Convert the records from the line with "Viewport: 750px width, 372px" to the line with "click(362, 209)" into a two-column CSV with the headers "prompt" and "target", one row per record, placing each text and its answer in its own quoted field and replacing line breaks with spaces.

** Start Given information **

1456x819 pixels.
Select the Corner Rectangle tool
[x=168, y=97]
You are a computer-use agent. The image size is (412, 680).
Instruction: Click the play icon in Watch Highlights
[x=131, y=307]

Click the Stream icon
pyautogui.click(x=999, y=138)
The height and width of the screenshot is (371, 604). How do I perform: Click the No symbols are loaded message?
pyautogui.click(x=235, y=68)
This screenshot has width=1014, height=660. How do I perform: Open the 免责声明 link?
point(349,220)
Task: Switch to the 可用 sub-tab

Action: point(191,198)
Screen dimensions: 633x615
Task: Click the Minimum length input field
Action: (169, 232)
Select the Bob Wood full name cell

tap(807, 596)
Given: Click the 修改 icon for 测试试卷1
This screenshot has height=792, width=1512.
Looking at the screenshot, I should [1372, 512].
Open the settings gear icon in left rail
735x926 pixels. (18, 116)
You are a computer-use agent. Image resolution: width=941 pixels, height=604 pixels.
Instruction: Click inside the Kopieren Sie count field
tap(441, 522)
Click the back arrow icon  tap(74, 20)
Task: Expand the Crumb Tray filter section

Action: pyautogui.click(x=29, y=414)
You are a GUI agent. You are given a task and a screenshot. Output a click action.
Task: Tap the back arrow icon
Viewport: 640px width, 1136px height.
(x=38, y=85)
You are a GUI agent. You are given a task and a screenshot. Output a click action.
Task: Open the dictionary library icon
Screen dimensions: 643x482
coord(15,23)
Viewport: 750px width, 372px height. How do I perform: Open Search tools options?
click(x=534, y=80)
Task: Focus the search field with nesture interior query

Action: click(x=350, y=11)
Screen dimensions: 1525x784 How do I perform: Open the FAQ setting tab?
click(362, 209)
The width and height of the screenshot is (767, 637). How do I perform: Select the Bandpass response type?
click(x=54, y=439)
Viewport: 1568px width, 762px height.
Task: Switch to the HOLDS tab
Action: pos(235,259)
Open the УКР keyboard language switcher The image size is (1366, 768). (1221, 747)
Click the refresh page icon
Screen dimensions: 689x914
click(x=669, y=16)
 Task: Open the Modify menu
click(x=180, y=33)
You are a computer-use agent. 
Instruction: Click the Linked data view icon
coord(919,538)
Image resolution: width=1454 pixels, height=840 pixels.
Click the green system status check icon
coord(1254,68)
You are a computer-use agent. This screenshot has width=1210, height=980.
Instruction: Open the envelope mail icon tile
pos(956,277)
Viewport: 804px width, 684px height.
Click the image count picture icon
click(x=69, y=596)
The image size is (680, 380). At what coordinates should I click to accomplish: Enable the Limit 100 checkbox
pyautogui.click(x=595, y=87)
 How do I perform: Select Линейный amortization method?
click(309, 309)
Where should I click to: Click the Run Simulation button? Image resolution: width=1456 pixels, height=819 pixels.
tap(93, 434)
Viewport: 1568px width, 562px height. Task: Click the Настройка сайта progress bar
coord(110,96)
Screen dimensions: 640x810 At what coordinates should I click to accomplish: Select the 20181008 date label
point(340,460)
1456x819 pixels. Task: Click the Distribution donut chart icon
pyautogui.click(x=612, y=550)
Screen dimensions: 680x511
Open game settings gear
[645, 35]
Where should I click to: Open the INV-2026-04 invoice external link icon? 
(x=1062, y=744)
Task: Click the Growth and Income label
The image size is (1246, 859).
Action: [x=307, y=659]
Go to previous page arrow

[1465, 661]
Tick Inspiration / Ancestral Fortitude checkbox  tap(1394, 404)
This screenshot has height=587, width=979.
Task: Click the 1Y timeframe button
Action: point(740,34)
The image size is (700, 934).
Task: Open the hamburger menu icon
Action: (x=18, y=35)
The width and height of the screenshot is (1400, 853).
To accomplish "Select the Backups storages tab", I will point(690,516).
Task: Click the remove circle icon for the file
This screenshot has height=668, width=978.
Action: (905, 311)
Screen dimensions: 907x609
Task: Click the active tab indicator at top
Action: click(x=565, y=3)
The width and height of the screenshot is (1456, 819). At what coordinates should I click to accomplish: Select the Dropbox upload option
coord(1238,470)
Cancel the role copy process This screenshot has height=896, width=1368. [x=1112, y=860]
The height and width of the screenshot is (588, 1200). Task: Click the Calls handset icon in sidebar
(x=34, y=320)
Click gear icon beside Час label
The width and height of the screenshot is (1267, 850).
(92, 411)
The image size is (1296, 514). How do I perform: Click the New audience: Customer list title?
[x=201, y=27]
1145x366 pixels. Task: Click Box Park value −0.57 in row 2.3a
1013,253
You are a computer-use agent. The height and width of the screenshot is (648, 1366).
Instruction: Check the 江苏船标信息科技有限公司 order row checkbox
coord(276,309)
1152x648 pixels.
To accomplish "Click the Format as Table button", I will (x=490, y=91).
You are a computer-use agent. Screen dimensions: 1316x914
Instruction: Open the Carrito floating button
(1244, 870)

** End Given information **

Output for this exercise —
prompt,target
"Viewport: 750px width, 372px height. How do I perform: Open Search tools options?","click(x=534, y=80)"
"Task: Focus the search field with nesture interior query","Action: click(x=350, y=11)"
"Screen dimensions: 1525x784 How do I perform: Open the FAQ setting tab?","click(362, 209)"